Vous avez tous suivi ce qu’il s’est passé samedi dernier à Tétouan. Je me rendais ce soir-là à Rabat pour voir des ami-e-s et assister au show de Majid Bekkas, l’un des pionniers de la musique Gnawa au Maroc. D’ailleurs, le premier, à mon avis, qui a ouvert une brèche pour une fusion jazz/patrimoine musicale africain. Nous étions en «transe», ambiance «hadra» et «derdba» et voilà un gus qui me montre une vidéo diffusée sur les réseaux sociaux où on voit des supporters jeter des pierres sur les éléments des forces de l’ordre à proximité du stade. Entre-les propos des uns et des autres, personne n’a eu le dernier mot. Même si, on ne peut avoir le dernier mot car sans enquête auprès des protagonistes, toute conclusion est vaine. On est resté sur le fait d’avoir empêché les supporters d’entrer faute de billets est l’élément déclencheur.
Là encore un point d’interrogation sur la gestion du spectacle. Mais j’aimerai bien que tout d’abord, donner une autre piste pour comprendre généralement les raisons de la violence en bande dans ses incidents qui relèvent du «hooliganisme » et répondent initialement à des attentes personnelles «ici le refus d’accès au stade» tout en étant associées à la fois au groupe. Celles-ci pourraient être résumées ou expliquées par deux motivations : la quête de plaisir et la quête de prestige. Je m’explique : la quête de plaisir que l’acte violent et brutal peut engendrer; et l’estime de soi et la fierté rehaussée par le recours à la violence surtout à l’égard des symboles de l’autorité.
Quand je vois des scènes de violence gratuite, je pense automatiquement à la mise en scène de Stanley Kubrick dans Orange Mécanique. Il avait fait un lien fin entre la violence gratuite d’une bande de jeunes marginaux et la quête du plaisir de porter des coups à leurs antagonistes. Seul le plaisir de l’acte compte et non le sens qu’on lui donne. Une espèce de séduction de la violence s’empare de celui qui la pratique. Il existe un plaisir qui anime alors les participants. Notamment, il y a le plaisir de braver la peur et l’autorité et son corolaire : le frisson de l’interdit. Les stimuli de la rue ne manquent pas : le bruit, le feu et les cris et si nous ajoutons à cela l’effet des psychotropes et la colère qui s’empare des supporters en déplacement privés d’assister au match, cela donne un cocktail Molotov qui peut exploser à n’importe quel moment et à n’importe quel endroit. Les acteurs en quête de visibilité ne résistent pas à la tentation de s’adonner à une violence jugée par eux-mêmes peu coûteuse. Et qui peut améliorer le rang de ceux qui la pratiquent.

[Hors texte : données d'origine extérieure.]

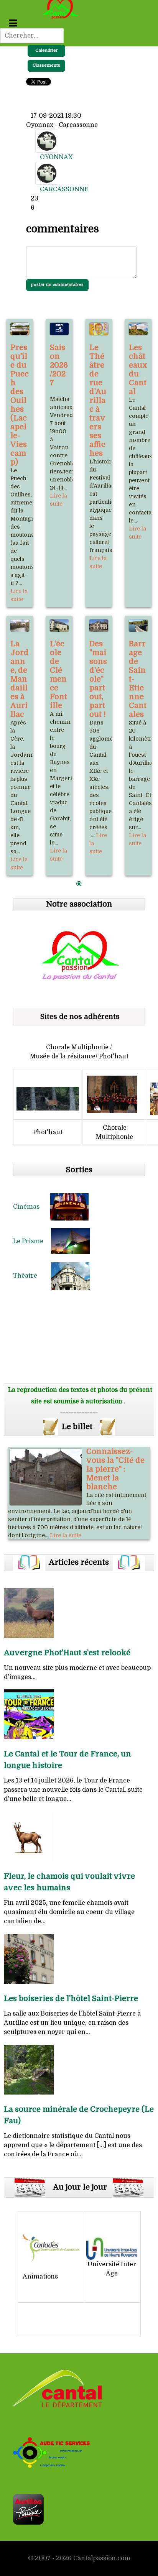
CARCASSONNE (64, 189)
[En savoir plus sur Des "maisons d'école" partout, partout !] (98, 625)
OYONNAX (56, 157)
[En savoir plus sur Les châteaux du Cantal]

Ainsi, nous parlons de la deuxième motivation qui réside dans la recherche d’une amélioration du statut et du prestige au sein du groupe. Ce genre de scène de violence sporadique n’a pas d’enjeu clair ni économique, ni politique, ni social mais plutôt lié à des phénomènes de marginalisation ou de discrimination. Elle pourrait être même un levier de l’estime de soi pour des personnes ordinaires. Ceux qui s’y adonnent bénéficient d’une ressource de distinction. Ils sortent de l’anonymat et renvoient une image valorisante d’eux-mêmes. Car ils ont le pouvoir de faire peur et suscitent la crainte auprès des autres. Les «hooligans», même si je l’utilise que génériquement pour vous, se donnent ainsi une image éphémère et illusoire de fierté. Ne me demandez surtout pas ce que je pense vraiment des hooligans, car je risque m’exprimer dans un vocabulaire qui n’aurait pas sa place dans une tribune…. Quant au remède, il n’existe pas de solution facile pour éradiquer ce phénomène qui demeure «un jeu, une sorte de taquinerie», selon le sociologue Dominique Bodin, instaurée par des supporters qui trouvent dans le chahut une unité, une complicité et une sorte de défoulement dionysiaque.
On évoque les petits faits bénins et les incivilités, qui débouchent sur des affrontements plus violents, des «effets de spirale» comme l’a indiqué Wesley Skogan dans son incontournable publication «Desordre and Decline: Crime and the spiral of Decay in Americain Neighbourhoods». Je me demande souvent ce qu’il se passe dans la tête de ces guerriers des week-ends pour se mettre ainsi en scène et chercher une visibilité via la violence et non en utilisant d’autres formes d’expression plus pacifiques et conformes aux normes sociales. A mon avis, il est urgent de voir du côté de la société, son homogénéité, les formes de sociabilité des composantes et leurs manières d’être ensemble ou du moins d’une partie de la société stigmatisée en permanence et qui vit à la marge.